The American healthcare debate is not a debate for Americans only. In two ways at least, the debate implicates the well-being of everybody in the developed world.
The first implication: medical innovation.
The profit-seeking American healthcare system is always looking for new products to sell: new drugs, new surgical procedures, new ways of delivering care. The result is that the United States has become the leading -- often the unique -- source of progress in the treatment of disease.
Just one example out of many: Through the 1990s, at least as much prescription drug research was done in Europe as the United States. But as European governments cut back on the price they were willing to pay for drugs, European pharmaceutical research shriveled. In the 1980s and early 1990s, at least as many new drugs emerged from European as from American labs. Since 1997, however, American labs have outproduced European labs by a margin of two to one.
New drugs are expensive, because the sale price must recoup -- not only the cost of manufacturing the pill -- but the years of research and development before a single pill was made. American consumers pay this full price. In Canada and Europe, however, government healthcare monopolies can use their market muscle to force discounts. Soon enough, the patent expires, and generic manufacturers cut the price even more radically.
But everything rests on that first decision by the American drug consumer to buy a new product at a high price. If changes in U.S. health policy stunt American drug development, it is not only Americans who will suffer.
The second implication: global peace and security.
The U.S. taxpayer pays the cost of the military protection that shelters Canada, Europe, and all the other democracies. The U.S. defense budget costs about 4 per cent of Gross Domestic Product. Rapidly rising U.S. health costs call into question America's ability to pay that bill.

——

WORK ORDER 1 —
Name every kind of new product that the passage on the American healthcare debate says the profit-seeking American healthcare system is looking to sell.
WORK ORDER 2 —
Copy the part of the passage on the American healthcare debate starting at "The first implication: medical" and ending at "two to one.".

GIVEN DATA —
——

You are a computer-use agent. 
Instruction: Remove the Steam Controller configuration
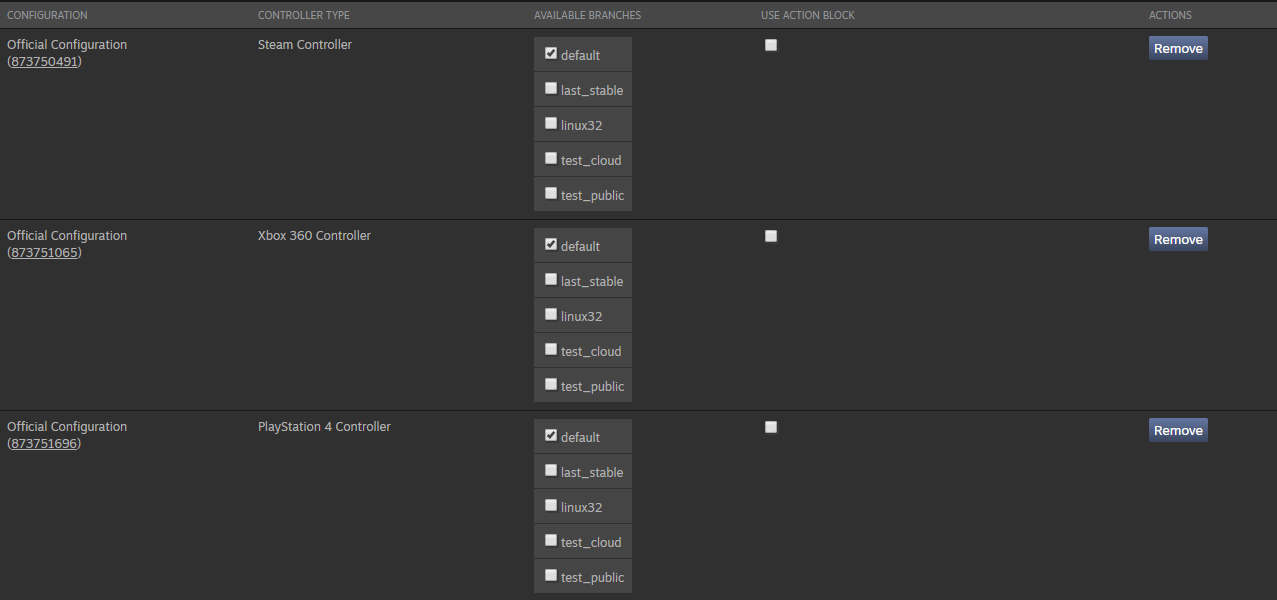[x=1178, y=48]
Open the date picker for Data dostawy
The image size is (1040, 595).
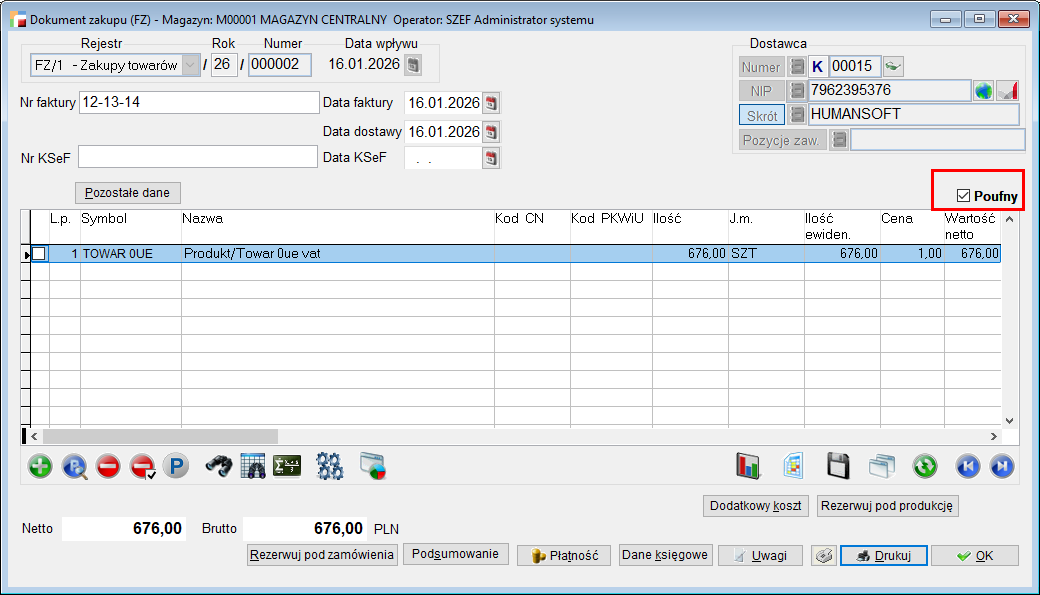point(490,132)
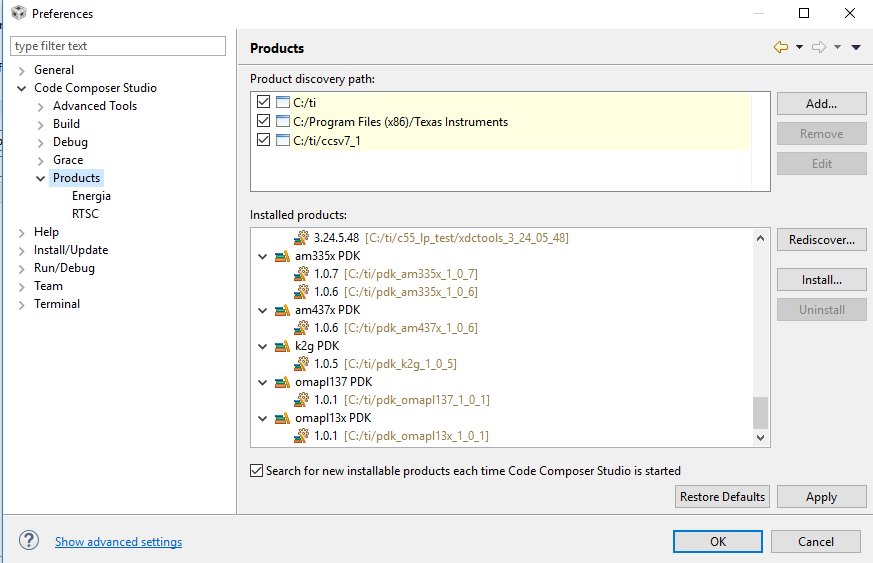Select Energia in the preferences tree
The width and height of the screenshot is (873, 563).
pos(91,196)
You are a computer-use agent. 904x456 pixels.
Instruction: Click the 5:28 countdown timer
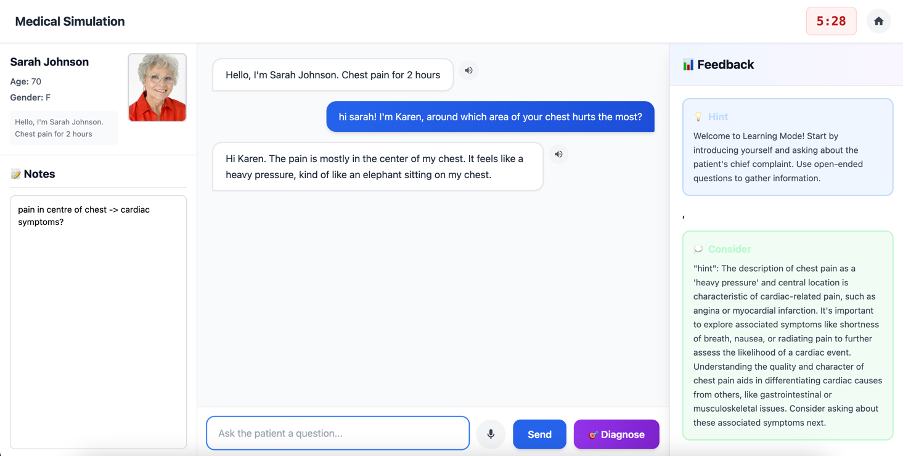pos(831,21)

——

TASK OUTPUT 1 —
New drugs, new surgical procedures, new ways of delivering care

TASK OUTPUT 2 —
The first implication: medical innovation.
The profit-seeking American healthcare system is always looking for new products to sell: new drugs, new surgical procedures, new ways of delivering care. The result is that the United States has become the leading -- often the unique -- source of progress in the treatment of disease.
Just one example out of many: Through the 1990s, at least as much prescription drug research was done in Europe as the United States. But as European governments cut back on the price they were willing to pay for drugs, European pharmaceutical research shriveled. In the 1980s and early 1990s, at least as many new drugs emerged from European as from American labs. Since 1997, however, American labs have outproduced European labs by a margin of two to one.